PAGE TEXT:
-.-.-
« And Finally... | Main | Proof of CMFE »

Comments

Ranbir

Let's have fun with unanswerable questions. Questions we can prove are unanswerable!

Le Bohemian

Do you ever write about anything that has to do with WORDS as opposed to MATH? My dad is a math person and my mom is a word person, so I like both.... *crickets chirping*..... Ok, how 'bout those unanswerable questions?

elspi

The coolest math fact ever is Thurston's geometrization conjecture/theorem.

Polymath

elspi:

do you mean that the fact that i called the coolest follows from Thurston's theorem? or that you have a different opinion on the coolest?

either way, i admit that i don't know nearly enough math to understand the explanation of that theorem on wikipedia.

rob

coolest math fact ever:
e^(pi*i)+1 = 0
proof time!

Davis

I'm a big fan of pathological functions myself. Fun little examples, like the function that's defined everywhere, but continuous at exactly one point (f(x)=x on the rationals, f(x)=0 on the irrationals).

For more advanced functional fun, there's the fact that most (!) continuous functions are not differentiable at any point, and the fact that there exist space-filling curves.
-.-.-
ENTRIES PROVIDED:
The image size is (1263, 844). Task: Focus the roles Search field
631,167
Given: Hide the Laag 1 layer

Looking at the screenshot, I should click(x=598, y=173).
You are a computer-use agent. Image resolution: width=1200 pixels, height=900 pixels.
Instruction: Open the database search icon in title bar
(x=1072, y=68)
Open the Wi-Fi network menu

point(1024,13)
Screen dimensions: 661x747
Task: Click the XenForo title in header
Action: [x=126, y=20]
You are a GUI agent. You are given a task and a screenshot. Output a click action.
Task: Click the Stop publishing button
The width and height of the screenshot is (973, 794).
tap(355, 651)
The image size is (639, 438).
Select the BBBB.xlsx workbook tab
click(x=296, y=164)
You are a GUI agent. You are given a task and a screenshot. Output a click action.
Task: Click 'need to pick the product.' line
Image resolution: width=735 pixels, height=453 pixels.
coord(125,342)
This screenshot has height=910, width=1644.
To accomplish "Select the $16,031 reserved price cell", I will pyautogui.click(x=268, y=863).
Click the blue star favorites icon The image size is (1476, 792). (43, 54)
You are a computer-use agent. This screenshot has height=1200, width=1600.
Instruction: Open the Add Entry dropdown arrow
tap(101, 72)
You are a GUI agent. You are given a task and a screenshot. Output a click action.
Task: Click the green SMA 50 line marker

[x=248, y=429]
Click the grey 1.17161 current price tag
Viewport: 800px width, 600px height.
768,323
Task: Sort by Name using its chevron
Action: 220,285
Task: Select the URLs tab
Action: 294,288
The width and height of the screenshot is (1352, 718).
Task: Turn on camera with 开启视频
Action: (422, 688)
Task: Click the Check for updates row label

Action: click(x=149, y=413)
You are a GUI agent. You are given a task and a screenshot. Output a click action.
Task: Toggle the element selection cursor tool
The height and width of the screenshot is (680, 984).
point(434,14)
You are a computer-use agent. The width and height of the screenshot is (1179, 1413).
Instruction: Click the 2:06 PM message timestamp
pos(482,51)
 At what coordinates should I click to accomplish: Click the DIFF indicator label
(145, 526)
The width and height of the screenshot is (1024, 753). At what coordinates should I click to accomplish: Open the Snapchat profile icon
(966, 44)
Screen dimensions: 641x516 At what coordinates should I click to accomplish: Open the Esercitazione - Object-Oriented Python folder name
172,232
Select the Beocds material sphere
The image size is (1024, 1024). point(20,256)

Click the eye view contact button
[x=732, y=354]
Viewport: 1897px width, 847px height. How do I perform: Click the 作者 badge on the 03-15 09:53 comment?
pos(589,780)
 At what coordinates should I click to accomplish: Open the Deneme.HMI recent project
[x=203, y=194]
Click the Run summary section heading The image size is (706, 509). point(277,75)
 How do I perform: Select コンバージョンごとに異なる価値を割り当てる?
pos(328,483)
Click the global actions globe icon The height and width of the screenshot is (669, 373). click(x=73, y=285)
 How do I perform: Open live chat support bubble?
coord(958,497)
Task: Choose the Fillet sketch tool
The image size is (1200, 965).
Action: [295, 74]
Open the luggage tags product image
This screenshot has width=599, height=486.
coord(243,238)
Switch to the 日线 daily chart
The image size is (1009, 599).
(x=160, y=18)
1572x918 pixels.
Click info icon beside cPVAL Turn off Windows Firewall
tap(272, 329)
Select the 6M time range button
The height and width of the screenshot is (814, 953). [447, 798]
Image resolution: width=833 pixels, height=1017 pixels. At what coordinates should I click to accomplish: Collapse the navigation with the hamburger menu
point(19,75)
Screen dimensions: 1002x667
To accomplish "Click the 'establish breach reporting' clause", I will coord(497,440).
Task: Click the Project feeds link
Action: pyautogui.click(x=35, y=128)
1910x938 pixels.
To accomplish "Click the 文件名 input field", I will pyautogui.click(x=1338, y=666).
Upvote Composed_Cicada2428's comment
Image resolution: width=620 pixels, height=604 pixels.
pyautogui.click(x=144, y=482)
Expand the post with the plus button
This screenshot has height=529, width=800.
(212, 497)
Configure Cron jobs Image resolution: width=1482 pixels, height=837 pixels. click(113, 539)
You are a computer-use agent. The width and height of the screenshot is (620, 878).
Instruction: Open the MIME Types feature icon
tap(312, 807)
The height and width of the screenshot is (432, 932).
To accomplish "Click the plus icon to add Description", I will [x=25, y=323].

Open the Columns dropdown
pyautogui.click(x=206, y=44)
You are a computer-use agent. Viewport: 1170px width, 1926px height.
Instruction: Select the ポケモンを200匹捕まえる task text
-.-.-
REQUIRED TASKS:
1. In the comment thread on math facts, what does elspi name as the coolest math fact ever?
2. Copy the comment thread on math facts word for word, from "either way, i" up to and including "exist space-filling curves.".
3. Write the next part of the comment thread on math facts, picking up after its final sentence.

ANSWERS TO EACH TASK:
1. Thurston's geometrization conjecture/theorem.

2.
either way, i admit that i don't know nearly enough math to understand the explanation of that theorem on wikipedia.

rob

coolest math fact ever:
e^(pi*i)+1 = 0
proof time!

Davis

I'm a big fan of pathological functions myself. Fun little examples, like the function that's defined everywhere, but continuous at exactly one point (f(x)=x on the rationals, f(x)=0 on the irrationals).

For more advanced functional fun, there's the fact that most (!) continuous functions are not differentiable at any point, and the fact that there exist space-filling curves.

3.
Twinkle

How about this:

If an integer, n, is divisible by neither 2 nor 5, that integer *must* divide a number of the form 10^m-1 (where m is a positive integer). I have no idea how to prove this except that, given that 1/n, a rational number, is expressible as a repeating decimal, it must be the case that 1/n = b/(10^m-1), where b is the integer value of the repeating sequence in the decimal, and m is the number of digits in that sequence. (Yes, I thought this up when contemplating 0.999...=1).

I really think there should be a cleaner proof.

Davis

Twinkle, that statement is special case of Euler's Theorem. Wikipedia has a nice proof, but it involves some group theory.

pandong

answer please.

for example you wanna buy something worth $97.00, but you don't have money, so you borrow from you 2 friends $50.00 each for a total of $100.00. you still have change of $3.00, you gave $1.00 dollar to each of your friend whom you borrowed money from, that gives you 1 dollar left and a debt of 49 dollar from both of you friends. if you add, 49+49=98. plus the 1 dollar left with you. 99 in total. where did the other dollar goes?

me

of the three dollars, you subtracted two of them (50-1=49) but then added the last (98+1=99). you should subtract that last dollar, 98-1=97, and 97 was the cost of the item.

The comments to this entry are closed.

The .999... Posts That Made Me Briefly Famous

My Feeble Attempts at Humor

Other blogs I like

  • EvolutionBlog
    He writes mostly about evolution, but he's a math guy.
  • Good Math, Bad Math
    Scienceblogs finally has a math guy!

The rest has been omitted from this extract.